CRIEF : la condamnation à 5 ans de prison de l’ex-gouverneur de la BCRG, Chérif Bah, confirmée en appel

La Chambre des appels de la Cour de répression des infractions économiques et financières (CRIEF) a rendu sa décision ce mardi 23 juin 2026 dans le dossier opposant le parquet spécial à l’ancien gouverneur de la Banque centrale de la République de Guinée (BCRG), Chérif Bah. Poursuivi pour le détournement présumé de plus de 10 millions de dollars américains, l’ex-responsable de l’institution monétaire voit sa condamnation prononcée en première instance maintenue.

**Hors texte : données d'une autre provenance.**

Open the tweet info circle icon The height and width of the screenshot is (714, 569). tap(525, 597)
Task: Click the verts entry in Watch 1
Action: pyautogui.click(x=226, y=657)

Après plusieurs audiences marquées par l’absence du prévenu, la Chambre de jugement de la CRIEF avait rendu son verdict en mai 2025. Chérif Bah avait alors été condamné à cinq ans d’emprisonnement, à une amende de 5 milliards de francs guinéens, tandis qu’un mandat d’arrêt avait été décerné à son encontre. La juridiction avait également ordonné la saisie de l’ensemble de ses biens.

Après cette décision, l’ancien gouverneur de la BCRG avait interjeté appel dans l’espoir d’obtenir son annulation. Mais la Chambre des appels, présidée par Francis Kova Zoumanigui, a finalement rejeté ses prétentions et confirmé l’essentiel du jugement rendu en première instance.

Dans son arrêt, la Cour a reconnu Chérif Bah coupable des infractions retenues contre lui et a confirmé la peine de cinq ans de prison ainsi que l’amende de 5 milliards de francs guinéens. Le mandat d’arrêt reste également en vigueur, tout comme la confiscation de ses biens au profit de l’État.

Sur le plan civil, la juridiction a ordonné à l’ancien gouverneur de rembourser à l’État guinéen la somme de 10 millions 5 mille dollars, considérée comme le montant détourné. À cette condamnation s’ajoute le paiement de 10 milliards de francs guinéens à titre de dommages et intérêts en réparation du préjudice subi par l’État.

Lors des débats devant la Chambre des appels, le parquet spécial avait pourtant sollicité une peine plus lourde. Dans ses réquisitions, il avait demandé la condamnation de Chérif Bah à dix ans de réclusion. La Cour a toutefois choisi de maintenir la peine de cinq ans prononcée en première instance, mettant ainsi un terme à cette étape de la procédure judiciaire.